Yeah it was sad....... I know a guy who is a special effects tech who graduated from NYU and moved out to LA. He has worked on a lot of movies and he said that the old guys talk a lot about the old days and how unsafe it really was for actors. 

Brandon Lee's death changed a lot of rules with prop guns.... the rules used to be very lax and sadly it took the death of a great young action star to get things changed...


----------



## Bishop746 (Apr 4, 2008)

Good to know they've tightened the rules on stage weapons. I've heard some pretty bizarre stories from some of those old movies

Lee's mother sued the production company and settled for a sizeable amount and I agree with that. However, she named Michael Massee(the actor who actually shot Lee) in the suit and that I dont agree with . Its probably an understatment to say that actors are unfamilar with firearms and they are just handed a weapon by a propman and told which end the noise comes out.


----------



## bdp2000 (Apr 22, 2008)

I recall when this happened. If I remember correctly they still used the scene (edited of course) in the final release of the film.
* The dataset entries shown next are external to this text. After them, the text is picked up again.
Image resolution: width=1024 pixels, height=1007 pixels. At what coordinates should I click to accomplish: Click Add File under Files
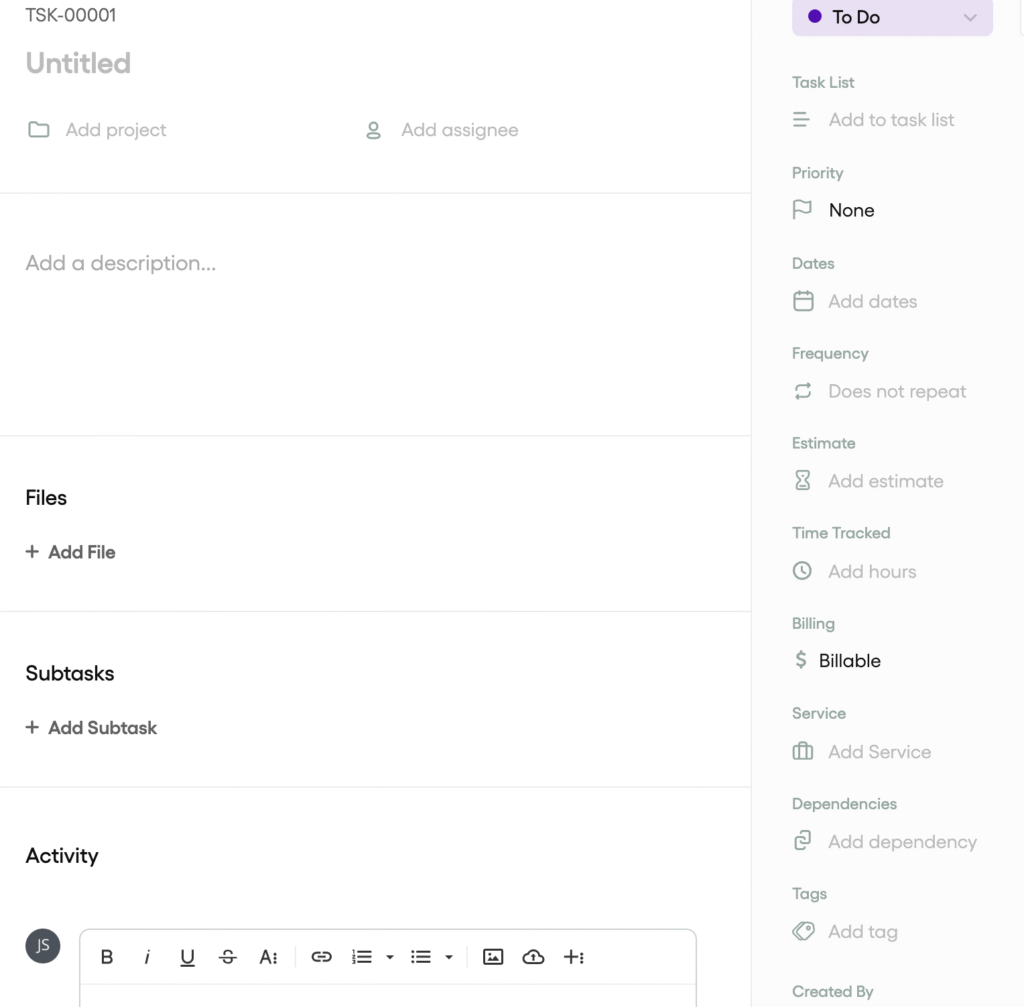[70, 552]
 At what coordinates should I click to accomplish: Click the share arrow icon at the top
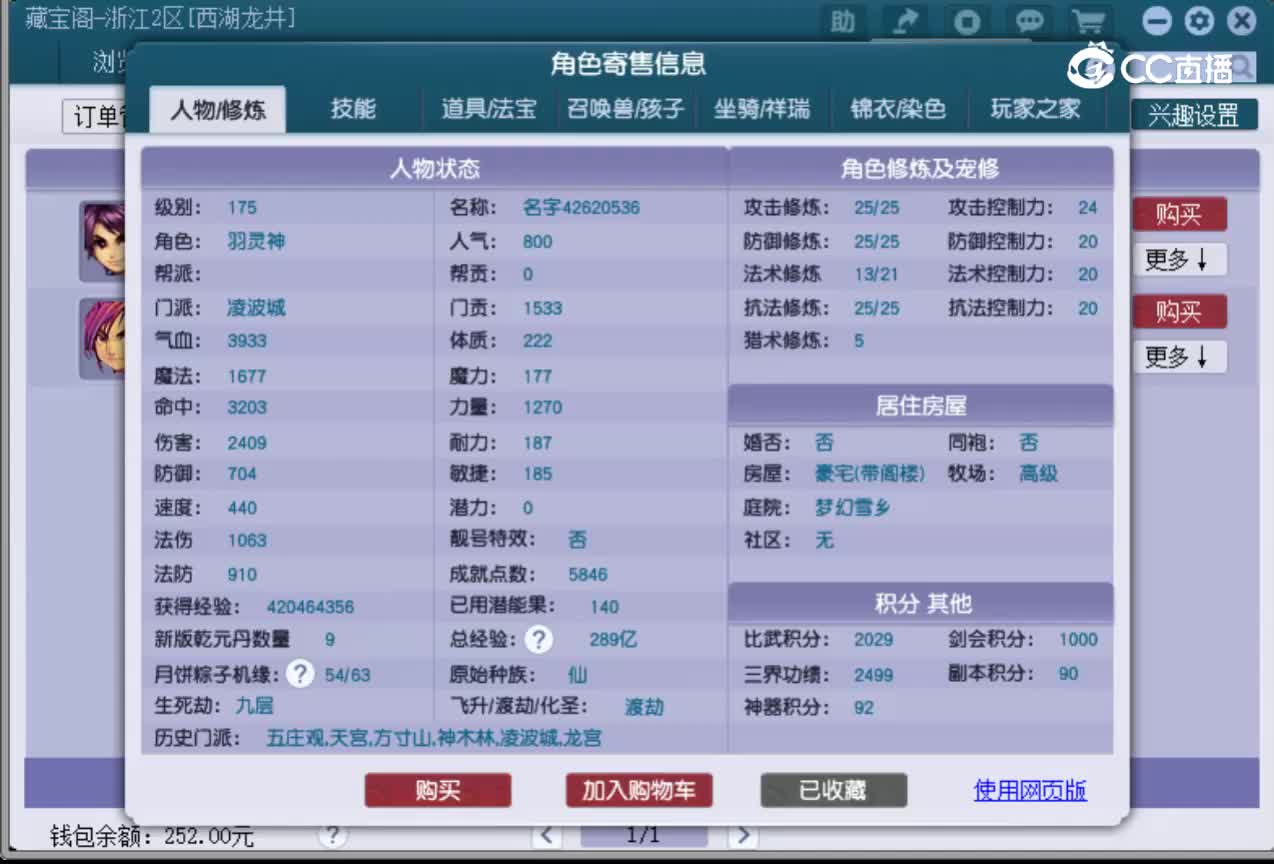tap(904, 20)
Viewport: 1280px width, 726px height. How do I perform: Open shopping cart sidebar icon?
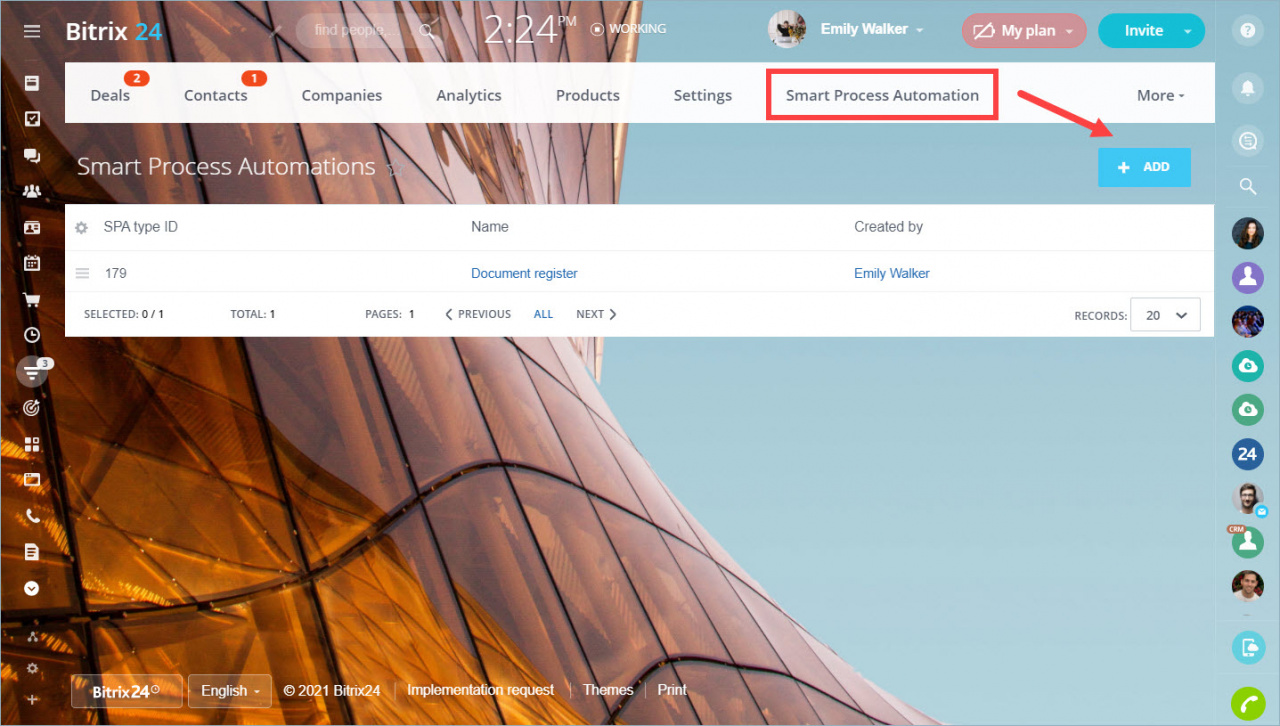(32, 299)
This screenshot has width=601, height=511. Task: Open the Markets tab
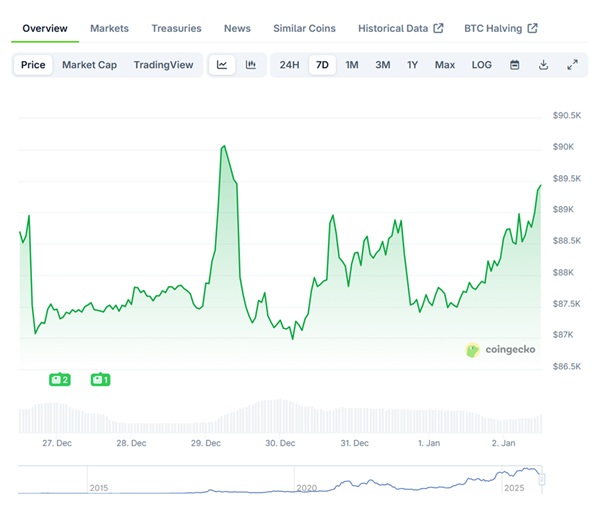tap(109, 28)
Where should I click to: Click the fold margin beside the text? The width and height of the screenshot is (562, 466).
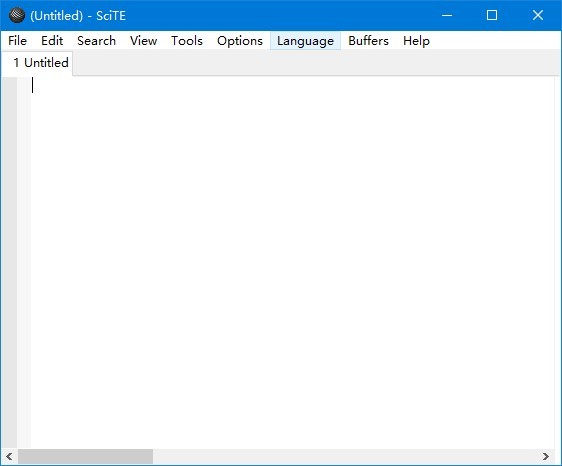(24, 262)
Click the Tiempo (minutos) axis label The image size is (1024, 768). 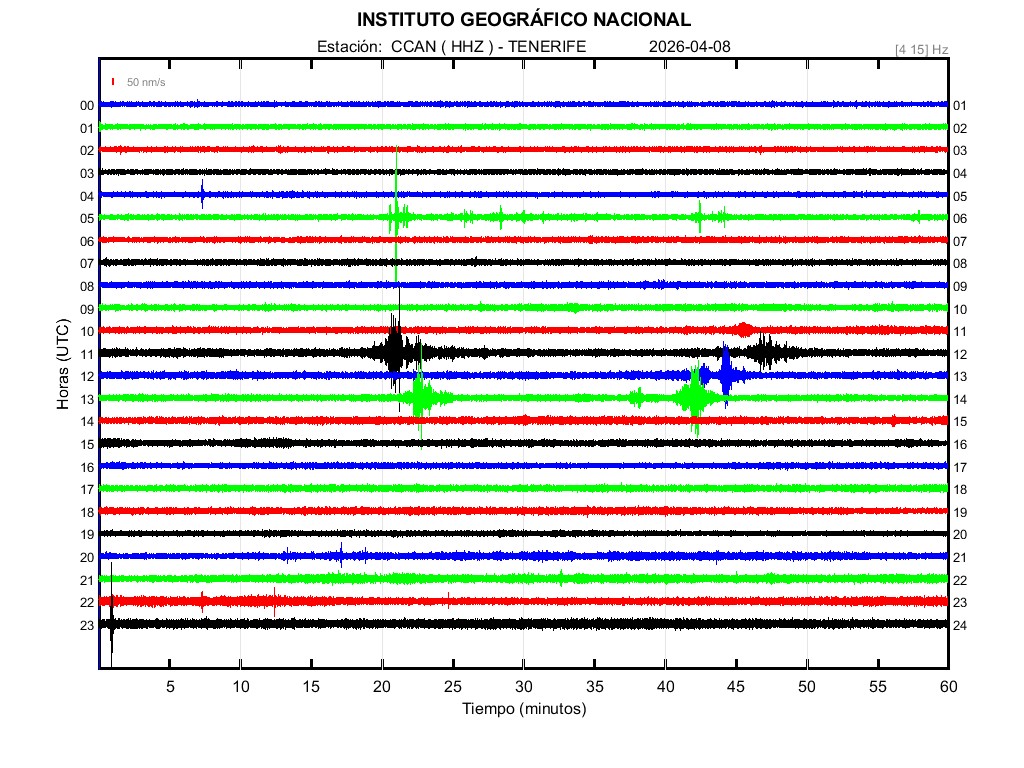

Same with Ben-Hur and the Twilight Zone Movie, these scenes are always creepy to watch.


----------



## Bishop746 (Apr 4, 2008)

I know of the death of Vic Marrow in The Twilight Zone but what happened in Ben Hur?


----------



## jadog (Mar 11, 2007)

I think one of the stuntmen got run over in the chariot race scene towards the end of the movie...think the clip was used in the final cut.


----------



## unpecador (May 9, 2008)

http://www.snopes.com/movies/films/benhur.asp


----------



## bdp2000 (Apr 22, 2008)

Well, that makes Viewing Ben-Hur a lot less troublesome. Thanks for that!


----------